Akutes Lärm-Trauma: Der Tinnitus-Imitator – News 019

Januar 28, 2016

Die Symptome sehen dem Tinnitus zum Verwechseln
ähnlich und werden entsprechend häufig falsch diagnostiziert:

Patienten werden taub, hören aber fortwährend einen Ton von sehr hoher Frequenz. Auslöser war eine externe Quelle, die großen Lärm verursacht hat. In den Karnevalshochburgen sind es zumeist die Tröten, welche mit ihrer Lautstärke von bis zu 120 Dezibel das Problem verursachen. Die Patienten leiden allerdings nicht unter einem Tinnitus, sondern haben ein akutes Lärm-Trauma. Der Name des Tinnitus-Imitators klingt martialisch – ist jedoch eine gute Nachricht, wenn er diagnostiziert wird. 
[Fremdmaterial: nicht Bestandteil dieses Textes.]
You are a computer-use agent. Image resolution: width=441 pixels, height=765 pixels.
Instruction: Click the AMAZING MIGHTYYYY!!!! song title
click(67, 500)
Äußere Haarzellen sind beschädigt

Wenn Tinnitus und Schwerhörigkeit oder sogar Taubheit gemeinsam auftreten, so sind es die inneren Haarzellen, die beschädigt oder komplett ausgelöscht worden sind. Hier liegt der entscheidende Unterschied zum akuten Lärm-Trauma: Dort sind es die äußeren Haarzellen. Wenn die Lärmbelastung nicht zu lang, sondern nur kurzfristig war, können sich diese wieder erholen. Das Geräusch im Ohr verschwindet ebenso wie die Taubheit von alleine. Allerdings sollte man einer Geräuschkulisse von mehr als 100 Dezibel höchstens ein paar Sekunden am Stück ausgesetzt sein, um kein Risiko einzugehen. Dauert die laute Beschallung zu lange, wandelt sich das akute Lärm-Trauma in ein chronisches und bekommt einen neuen Namen: Tinnitus!